I have seen parties want to challenge a bond because the surety wasn’t sufficient. “They didn’t have an AM Best rating of four stars,” or whatever it is. It’s good to not have that lay in the hands of the clerk. If someone wants to challenge the sufficiency of the bond. You don’t have to be a $1 billion bond company to sign a supersedeas bond. You can be an individual.
What this does to me is it puts a bond in the same position as a negative net worth affidavit. It’s effective immediately, and then you have the failsafe provisions and the rules that allow challenges. If there are problems, you are free to raise those as a judgment creditor and for the trial court to do something about it. If you don’t like what the trial court did, there’s a process for getting the Court of Appeals to review it.
That’s all we have to say for now on supersedeas. Do you want to talk about some of these other rule changes that have been announced? We have the final rules now in Miscellaneous Docket 23-9071 involving Rules of Civil Procedure 21, 165a, 239a, and a few others including the rules on findings of fact, conclusions of law, Rule 306a, and a few more. These are notable.
This is the case when the Supreme Court announced these rule changes, it made them effective immediately before the comment period. However, now what the court has done is it’s taken to account public comment and gone ahead and issued an order declaring these changes to be final. Some of these are worth talking about.
I think that’s right and we don’t have to go through every one. The gist of all of these changes is the new requirement that the trial court has to send through some electronic filing service provider the actual orders, notices, or judgments that it signs which has not been standardized across Texas’ 254 counties before now. It very well could be you file something in a case somewhere and you don’t get a ruling.
It turns out the court signed and ruled on it. It went into the court’s file. Your time for appeal or some other deadline was running from the time of that order and you don’t find out about it until after that period passes. That has been a problem for years and years. As long as I have been practicing law, that’s been a problem and it varies wildly by county and by judges. There was no standardization. I think that this is the attempt to finally get that to happen by requiring the court to send out these orders through the electronic service provider when they sign them in the interim.
What we have been hearing a little bit, I have got some on-the-ground intel that this rule was supposed to go into effect and be implemented on September 1, 2023. We are getting reports over Twitter that some larger counties were going to have a difficult time implementing this on time. One cautionary tale I would say is this is great. I love it. This is something that the judicial committee on information technology has been trying to get adopted for quite some time either through a rule change or through something on the electronic service provider end of things.

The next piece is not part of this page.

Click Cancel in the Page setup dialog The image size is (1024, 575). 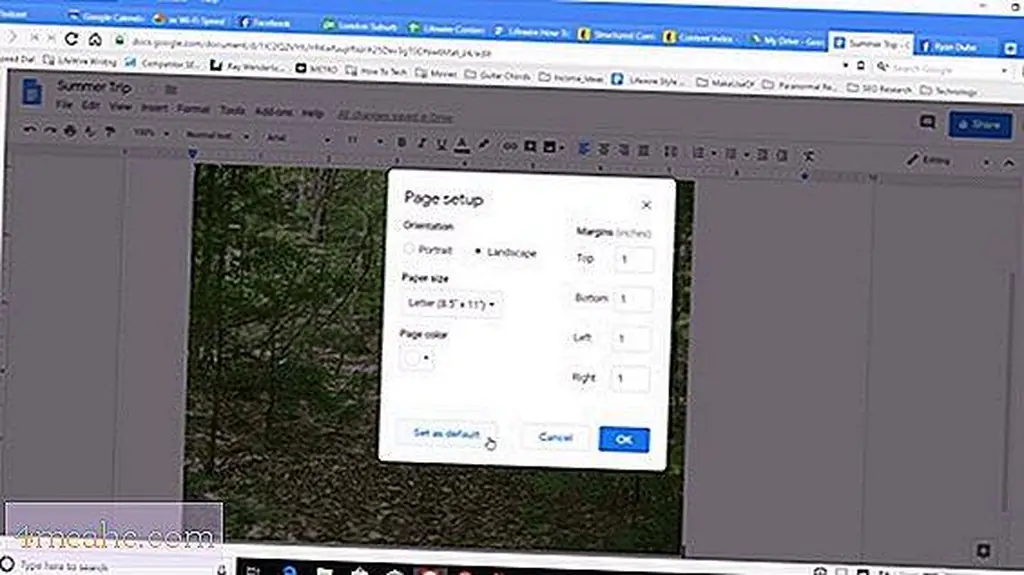point(555,438)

This is mostly what JCIT was wanting but I don’t think if you are a lawyer with cases in one of those places that has been historically not provided copies of orders, I would wait a little while longer before I rely exclusively on this rule. It’s going to make things so much better in terms of maintaining your case files and keeping your staff from having to make ten phone calls trying to find out if an order has been signed in a rural county.

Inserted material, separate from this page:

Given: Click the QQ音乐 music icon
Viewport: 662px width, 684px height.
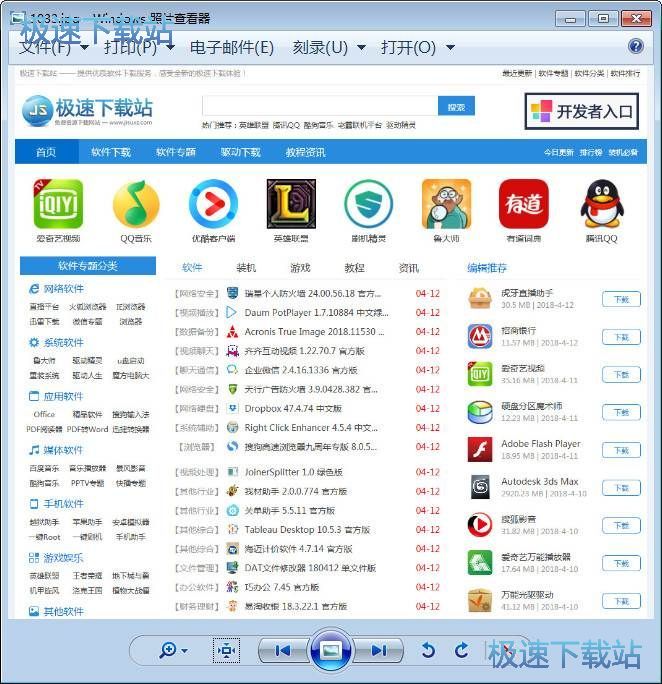Looking at the screenshot, I should point(136,205).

Let’s face it. It’s typically a rural county where this happens, although not exclusively. It was especially tricky in the rural counties that didn’t have great online docket systems. It was a phone call. You had to call the clerk. I have to think that at the end of the day, this is a good rule for clerks, too because they control the whole process of releasing an order into the eFiling system. It does put the burden notably on the clerk and not on the trial courts.
That’s who we are talking about being affected here, but there has to be an offset between the reduction in phone calls to the clerk’s offices, the additional effort in uploading, and whatever you have to do to get an order into the eFiling system. You could design a process for that as a clerk that wouldn’t chew up hours out of your day. I wouldn’t think so. The trial court signed a lot of orders. There’s no question there. We need to be mindful.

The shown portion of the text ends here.